[START OF EXTRACTED TEXT]

Parcel Guard: Keeping Up with Demand
(3 pages of text)
In May 2019, the vice-president of operations at Danby Products Ltd. (Danby) was concerned that the production facility for the company’s latest product, Parcel Guard, would not be able to keep up with demand. Parcel Guard was one of the most anticipated new products that Danby had produced in years, and if the sales estimates were reliable, the vice-president needed to start thinking about how she could adjust capacity to keep up with new orders. The new production facility was located just east of Toronto, as Danby had determined that making the product locally would enable the company to respond faster to changes in demand while keeping costs under control. In order to meet anticipated demand, the options included adding new equipment to increase the capacity of the two production lines, adding a third production line, or adding additional shifts.

[END OF EXTRACTED TEXT]

## SET TASK 1
Can you transcribe the Parcel Guard passage from "In May 2019, the" up to and including "adding additional shifts."?
## SET TASK 2
Will you pick up the Parcel Guard case where it ends and continue it?

[START OF DATA SEGMENT]

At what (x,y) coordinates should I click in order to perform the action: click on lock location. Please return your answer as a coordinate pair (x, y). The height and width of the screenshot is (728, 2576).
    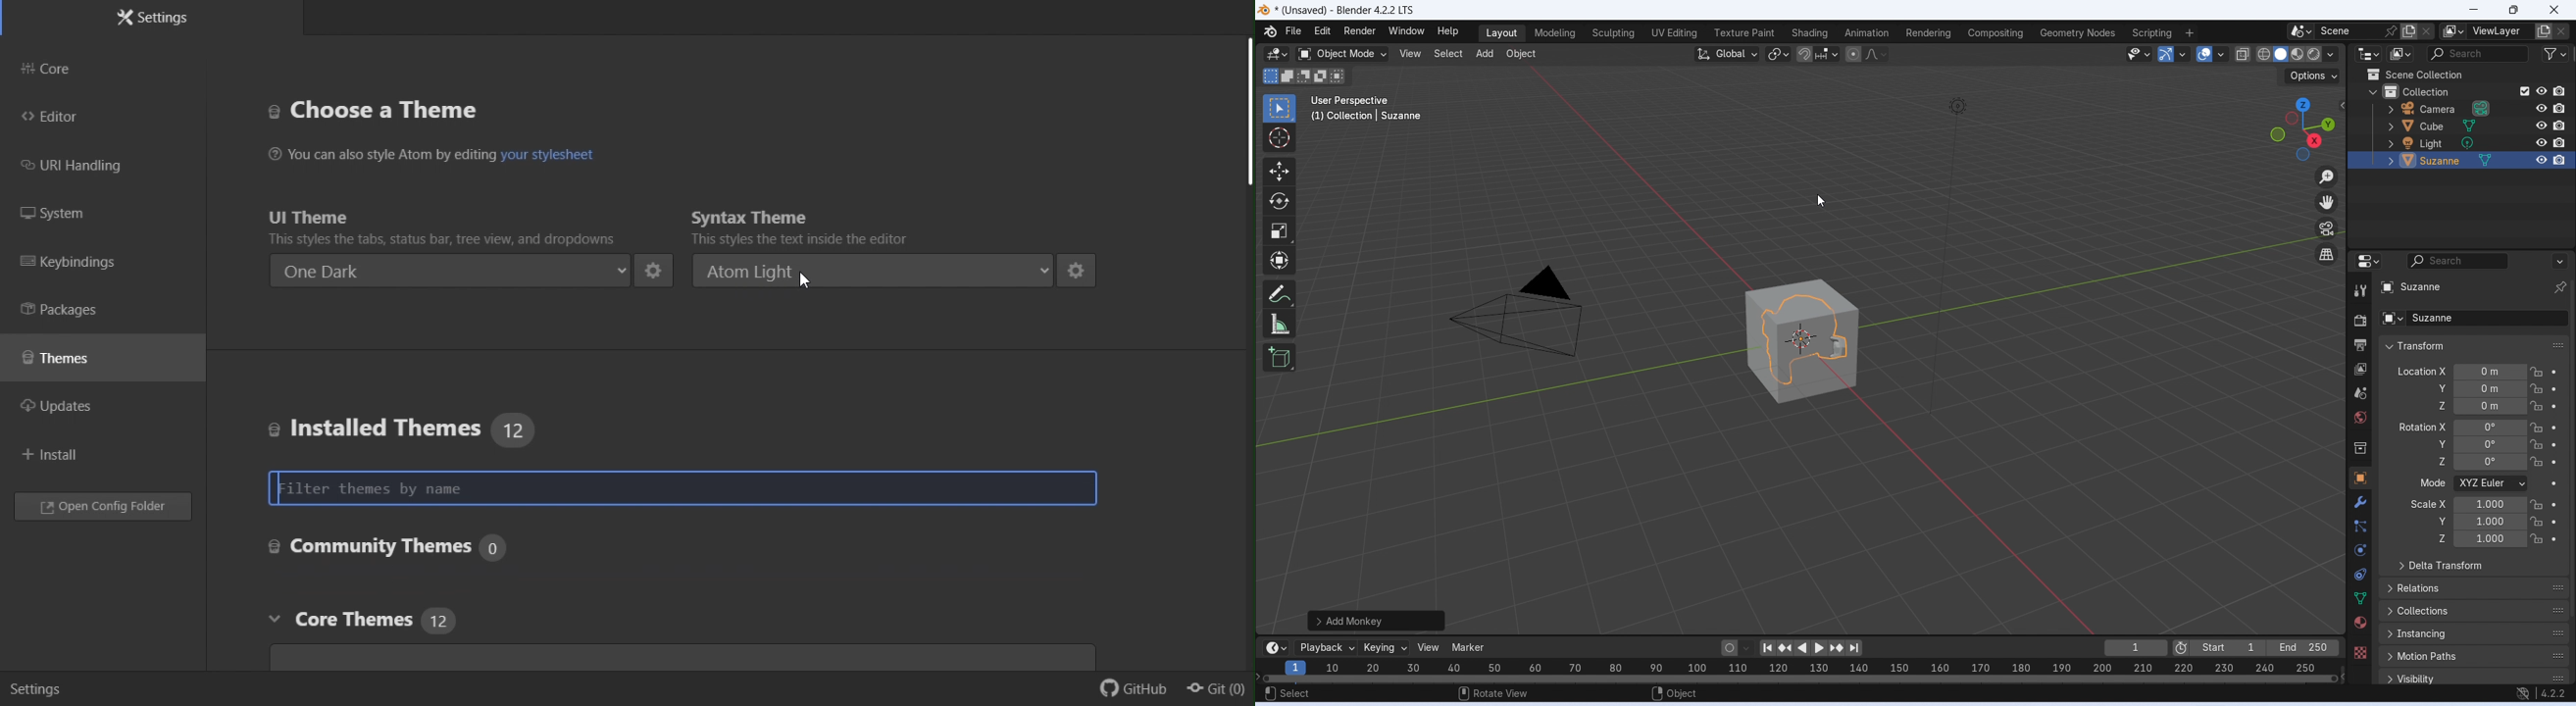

[END OF DATA SEGMENT]

## EXERCISE OUTPUT 1
In May 2019, the vice-president of operations at Danby Products Ltd. (Danby) was concerned that the production facility for the company’s latest product, Parcel Guard, would not be able to keep up with demand. Parcel Guard was one of the most anticipated new products that Danby had produced in years, and if the sales estimates were reliable, the vice-president needed to start thinking about how she could adjust capacity to keep up with new orders. The new production facility was located just east of Toronto, as Danby had determined that making the product locally would enable the company to respond faster to changes in demand while keeping costs under control. In order to meet anticipated demand, the options included adding new equipment to increase the capacity of the two production lines, adding a third production line, or adding additional shifts.

## EXERCISE OUTPUT 2
This case has been developed for use in undergraduate- and graduate-level programs in courses on operations management. It is designed to teach students how to draw a process flow diagram, determine capacity utilization, adjust resources to meet changes in demand, and evaluate the costs associated with adding capacity. The case challenges students to evaluate spending money on capital or increasing variable costs. After working through the case and assignment questions, students will be able to do the following:
- Draw a process flow diagram.
- Calculate capacity and capacity utilization.
- Describe how to adjust resources to meet changes in demand.
- Evaluate the costs of adding capacity.
- Determine the costs and benefits of adding capacity through additional capital or added variable costs.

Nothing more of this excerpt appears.